Here’s a quick look at the most egregious of them:
A few weeks ago, one of the most perennially corrupt characters in Miami politics, Commissioner Joe Carollo, lost a lawsuit against the owners of a venue in Little Havana called Ball & Chain. Carollo, a no stranger to all manner of abuse, and was ordered to pay $63.5 million and the venue’s legal fees for weaponizing city agencies against Ball & Chain and its tenants as payback for their support for one of Carollo’s political opponents.
City Attorney Victoria Méndez — who was deposed and is a witness in a second lawsuit against the city by the owners of Ball & Chain — has been implicated in a corruption scandal involving a Miami-Dade County real estate program. The Guardian Program of Dade County is supposed to sell the properties of people who cannot care for themselves and use the profits to pay for their care. Instead, they were sold to Méndez’s family, including her husband, at cut rate prices, allowing the family to flip them for big profits.
In May, a redrawing of the City Commission map was tossed out after a federal judge found that its racial gerrymandering likely violated the Fourteenth Amendment.
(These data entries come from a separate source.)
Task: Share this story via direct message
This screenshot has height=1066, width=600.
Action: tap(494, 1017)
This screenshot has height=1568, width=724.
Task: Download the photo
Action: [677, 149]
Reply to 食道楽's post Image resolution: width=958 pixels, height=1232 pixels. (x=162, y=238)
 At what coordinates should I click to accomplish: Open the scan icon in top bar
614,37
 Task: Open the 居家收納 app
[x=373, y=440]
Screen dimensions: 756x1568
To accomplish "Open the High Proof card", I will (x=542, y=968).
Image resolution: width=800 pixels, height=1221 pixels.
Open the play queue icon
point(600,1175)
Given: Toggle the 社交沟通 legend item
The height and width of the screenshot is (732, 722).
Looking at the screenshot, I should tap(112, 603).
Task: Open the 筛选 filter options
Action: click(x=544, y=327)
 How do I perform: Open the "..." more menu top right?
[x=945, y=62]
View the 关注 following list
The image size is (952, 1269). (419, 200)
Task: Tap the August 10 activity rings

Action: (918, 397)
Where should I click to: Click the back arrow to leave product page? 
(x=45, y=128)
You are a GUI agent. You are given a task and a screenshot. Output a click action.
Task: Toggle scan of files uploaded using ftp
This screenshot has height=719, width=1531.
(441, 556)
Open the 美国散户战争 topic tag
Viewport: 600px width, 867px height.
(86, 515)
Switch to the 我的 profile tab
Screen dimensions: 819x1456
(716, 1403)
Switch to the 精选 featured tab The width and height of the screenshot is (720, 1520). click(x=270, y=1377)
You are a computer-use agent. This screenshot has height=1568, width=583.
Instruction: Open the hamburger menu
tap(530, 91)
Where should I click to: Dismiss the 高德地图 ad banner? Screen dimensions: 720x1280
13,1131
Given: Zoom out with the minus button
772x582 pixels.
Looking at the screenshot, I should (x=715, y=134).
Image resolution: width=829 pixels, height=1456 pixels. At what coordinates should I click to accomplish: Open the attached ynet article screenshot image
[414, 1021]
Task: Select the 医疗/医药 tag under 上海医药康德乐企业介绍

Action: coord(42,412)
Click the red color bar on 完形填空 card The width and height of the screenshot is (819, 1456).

They’ve just released a new map, which activists call just as bad.
And last but not least, Mayor Francis Suarez is now under FBI investigation after secretly taking up to $170,000 in payments from a developer that later thanked Suarez in an email for intervening with the zoning director to cut red tape for one of their projects.
When I tried to ask Suarez about the investigation when I saw him outside the Trump arraignment, Miami Police pushed me against a wall.
Miami residents are hurting. The city is besieged by problems, the quality of life is declining, cost of living is soaring, and many of us are being pushed out. Instead of addressing these issues, the people in charge are grifting and using public office for their own political and financial benefit.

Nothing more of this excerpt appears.